● **Problem to work on**: Please filter the data down to the lines that include the word "will" and copy them.

● **Provided entries**:

--------------------------------------------------

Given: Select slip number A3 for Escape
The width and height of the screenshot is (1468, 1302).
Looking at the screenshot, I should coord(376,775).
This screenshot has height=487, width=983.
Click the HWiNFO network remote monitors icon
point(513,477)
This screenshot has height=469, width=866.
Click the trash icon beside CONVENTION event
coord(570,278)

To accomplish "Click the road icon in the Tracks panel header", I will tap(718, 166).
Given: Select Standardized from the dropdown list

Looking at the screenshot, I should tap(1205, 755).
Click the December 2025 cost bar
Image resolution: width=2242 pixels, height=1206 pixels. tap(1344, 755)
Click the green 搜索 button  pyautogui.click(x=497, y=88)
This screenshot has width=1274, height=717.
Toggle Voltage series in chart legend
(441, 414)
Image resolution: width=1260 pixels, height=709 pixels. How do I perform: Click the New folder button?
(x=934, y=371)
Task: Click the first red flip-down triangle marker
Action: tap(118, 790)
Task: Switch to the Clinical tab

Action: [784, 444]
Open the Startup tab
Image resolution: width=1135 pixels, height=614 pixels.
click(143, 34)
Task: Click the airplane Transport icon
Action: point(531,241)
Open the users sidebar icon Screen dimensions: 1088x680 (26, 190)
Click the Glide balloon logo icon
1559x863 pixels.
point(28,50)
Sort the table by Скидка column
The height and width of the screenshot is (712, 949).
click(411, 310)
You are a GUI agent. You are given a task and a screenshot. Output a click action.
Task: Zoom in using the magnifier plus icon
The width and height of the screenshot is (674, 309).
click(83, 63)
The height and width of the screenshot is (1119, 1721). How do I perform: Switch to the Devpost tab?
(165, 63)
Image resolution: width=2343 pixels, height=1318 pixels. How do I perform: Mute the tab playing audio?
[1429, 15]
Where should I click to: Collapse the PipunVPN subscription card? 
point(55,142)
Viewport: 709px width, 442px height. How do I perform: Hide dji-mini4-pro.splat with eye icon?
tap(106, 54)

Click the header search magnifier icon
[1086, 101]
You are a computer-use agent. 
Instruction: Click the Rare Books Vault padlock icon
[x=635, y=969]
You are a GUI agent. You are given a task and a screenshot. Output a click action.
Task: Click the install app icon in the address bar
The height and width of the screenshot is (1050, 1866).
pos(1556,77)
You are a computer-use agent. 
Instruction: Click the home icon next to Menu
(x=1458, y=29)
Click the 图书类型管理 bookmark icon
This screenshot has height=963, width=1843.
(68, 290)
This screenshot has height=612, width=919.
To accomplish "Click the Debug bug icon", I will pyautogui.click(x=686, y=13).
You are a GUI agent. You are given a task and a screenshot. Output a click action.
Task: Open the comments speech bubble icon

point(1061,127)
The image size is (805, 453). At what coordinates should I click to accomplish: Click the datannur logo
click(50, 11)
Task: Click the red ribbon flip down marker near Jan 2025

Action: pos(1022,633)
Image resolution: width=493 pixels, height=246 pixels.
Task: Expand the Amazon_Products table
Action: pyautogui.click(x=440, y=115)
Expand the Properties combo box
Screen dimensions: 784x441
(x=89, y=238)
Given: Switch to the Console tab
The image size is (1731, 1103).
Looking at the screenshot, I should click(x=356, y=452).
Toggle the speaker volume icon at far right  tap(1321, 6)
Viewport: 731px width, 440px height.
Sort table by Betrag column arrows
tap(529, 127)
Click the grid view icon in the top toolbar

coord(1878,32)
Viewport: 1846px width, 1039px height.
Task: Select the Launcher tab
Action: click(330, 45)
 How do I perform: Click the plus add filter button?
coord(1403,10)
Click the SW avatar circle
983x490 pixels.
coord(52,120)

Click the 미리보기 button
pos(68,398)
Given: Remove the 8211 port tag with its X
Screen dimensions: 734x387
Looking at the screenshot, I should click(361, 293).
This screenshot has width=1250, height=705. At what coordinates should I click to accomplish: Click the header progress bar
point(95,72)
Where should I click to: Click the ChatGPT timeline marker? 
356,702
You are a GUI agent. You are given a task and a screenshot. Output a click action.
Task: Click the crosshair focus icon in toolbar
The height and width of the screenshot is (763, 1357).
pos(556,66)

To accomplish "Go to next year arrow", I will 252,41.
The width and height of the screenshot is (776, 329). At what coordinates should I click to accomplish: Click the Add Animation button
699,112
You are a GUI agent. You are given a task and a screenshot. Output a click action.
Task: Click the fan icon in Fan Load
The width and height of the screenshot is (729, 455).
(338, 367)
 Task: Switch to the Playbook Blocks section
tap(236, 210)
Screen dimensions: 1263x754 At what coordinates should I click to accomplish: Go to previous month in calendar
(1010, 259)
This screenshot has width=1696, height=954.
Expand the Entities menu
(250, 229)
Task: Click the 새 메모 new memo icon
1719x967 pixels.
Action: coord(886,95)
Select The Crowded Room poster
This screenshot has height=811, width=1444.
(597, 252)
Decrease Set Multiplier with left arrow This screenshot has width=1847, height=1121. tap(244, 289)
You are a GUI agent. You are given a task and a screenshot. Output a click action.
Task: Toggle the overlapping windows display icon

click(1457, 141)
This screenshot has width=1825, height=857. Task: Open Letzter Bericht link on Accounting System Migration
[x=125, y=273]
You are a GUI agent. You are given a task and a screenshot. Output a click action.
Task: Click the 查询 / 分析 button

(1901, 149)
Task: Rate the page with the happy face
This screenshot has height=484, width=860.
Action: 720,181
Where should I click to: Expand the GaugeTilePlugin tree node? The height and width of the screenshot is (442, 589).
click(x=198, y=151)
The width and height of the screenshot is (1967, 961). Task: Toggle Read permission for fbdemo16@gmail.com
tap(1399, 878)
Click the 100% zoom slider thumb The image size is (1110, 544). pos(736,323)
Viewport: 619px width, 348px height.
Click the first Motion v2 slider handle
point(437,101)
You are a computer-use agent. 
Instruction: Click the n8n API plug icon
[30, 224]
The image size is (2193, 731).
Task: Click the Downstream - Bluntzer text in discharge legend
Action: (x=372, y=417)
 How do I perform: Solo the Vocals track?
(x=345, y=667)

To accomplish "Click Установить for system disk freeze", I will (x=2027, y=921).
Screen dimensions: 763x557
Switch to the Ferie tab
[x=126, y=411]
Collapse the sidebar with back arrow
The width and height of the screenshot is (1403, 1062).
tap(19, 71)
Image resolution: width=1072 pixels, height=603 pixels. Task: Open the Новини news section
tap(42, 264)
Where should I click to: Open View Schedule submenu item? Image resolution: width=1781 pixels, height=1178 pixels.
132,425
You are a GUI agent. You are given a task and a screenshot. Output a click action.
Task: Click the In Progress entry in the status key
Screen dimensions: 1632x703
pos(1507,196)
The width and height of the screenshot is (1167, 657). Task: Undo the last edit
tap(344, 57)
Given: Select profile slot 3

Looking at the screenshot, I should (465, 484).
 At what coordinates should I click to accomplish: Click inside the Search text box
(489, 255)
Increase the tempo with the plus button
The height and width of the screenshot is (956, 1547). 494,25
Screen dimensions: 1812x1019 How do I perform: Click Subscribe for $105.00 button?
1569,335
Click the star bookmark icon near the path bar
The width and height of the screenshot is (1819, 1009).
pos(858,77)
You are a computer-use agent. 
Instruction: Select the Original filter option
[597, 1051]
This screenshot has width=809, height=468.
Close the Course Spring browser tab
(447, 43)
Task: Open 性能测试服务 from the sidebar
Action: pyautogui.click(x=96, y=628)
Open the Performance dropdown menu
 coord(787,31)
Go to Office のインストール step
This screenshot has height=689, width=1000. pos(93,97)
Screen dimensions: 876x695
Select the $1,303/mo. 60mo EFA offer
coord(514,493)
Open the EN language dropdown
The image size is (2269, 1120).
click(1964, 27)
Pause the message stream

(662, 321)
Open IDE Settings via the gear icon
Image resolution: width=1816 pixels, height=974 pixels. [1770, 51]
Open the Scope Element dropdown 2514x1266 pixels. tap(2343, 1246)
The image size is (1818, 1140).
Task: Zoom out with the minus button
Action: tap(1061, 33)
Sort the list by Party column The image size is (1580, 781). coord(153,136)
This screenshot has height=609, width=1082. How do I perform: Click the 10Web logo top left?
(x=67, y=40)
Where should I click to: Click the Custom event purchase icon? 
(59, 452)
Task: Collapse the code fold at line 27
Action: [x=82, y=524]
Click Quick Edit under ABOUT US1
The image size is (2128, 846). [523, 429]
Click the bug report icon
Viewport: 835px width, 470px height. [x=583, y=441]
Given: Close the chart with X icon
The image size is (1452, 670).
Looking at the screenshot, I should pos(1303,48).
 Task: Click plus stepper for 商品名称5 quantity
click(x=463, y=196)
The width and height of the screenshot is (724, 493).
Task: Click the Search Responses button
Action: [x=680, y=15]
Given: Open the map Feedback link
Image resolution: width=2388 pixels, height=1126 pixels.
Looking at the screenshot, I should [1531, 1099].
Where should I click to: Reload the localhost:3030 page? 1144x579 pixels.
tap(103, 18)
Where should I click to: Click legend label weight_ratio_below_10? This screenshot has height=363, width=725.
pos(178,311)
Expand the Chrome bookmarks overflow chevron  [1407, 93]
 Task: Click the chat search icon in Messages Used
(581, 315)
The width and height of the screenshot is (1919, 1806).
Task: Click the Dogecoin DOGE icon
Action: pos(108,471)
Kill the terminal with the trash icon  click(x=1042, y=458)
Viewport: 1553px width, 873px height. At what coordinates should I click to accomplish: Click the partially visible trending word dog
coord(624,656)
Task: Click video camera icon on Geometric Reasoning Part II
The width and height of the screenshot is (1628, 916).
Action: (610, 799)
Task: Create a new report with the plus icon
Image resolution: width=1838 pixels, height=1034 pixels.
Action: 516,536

--------------------------------------------------

● **Solution**:
To accomplish "Click the road icon in the Tracks panel header", I will tap(718, 166).
To accomplish "Click the Debug bug icon", I will pyautogui.click(x=686, y=13).
To accomplish "Go to next year arrow", I will 252,41.
To accomplish "Click Установить for system disk freeze", I will (x=2027, y=921).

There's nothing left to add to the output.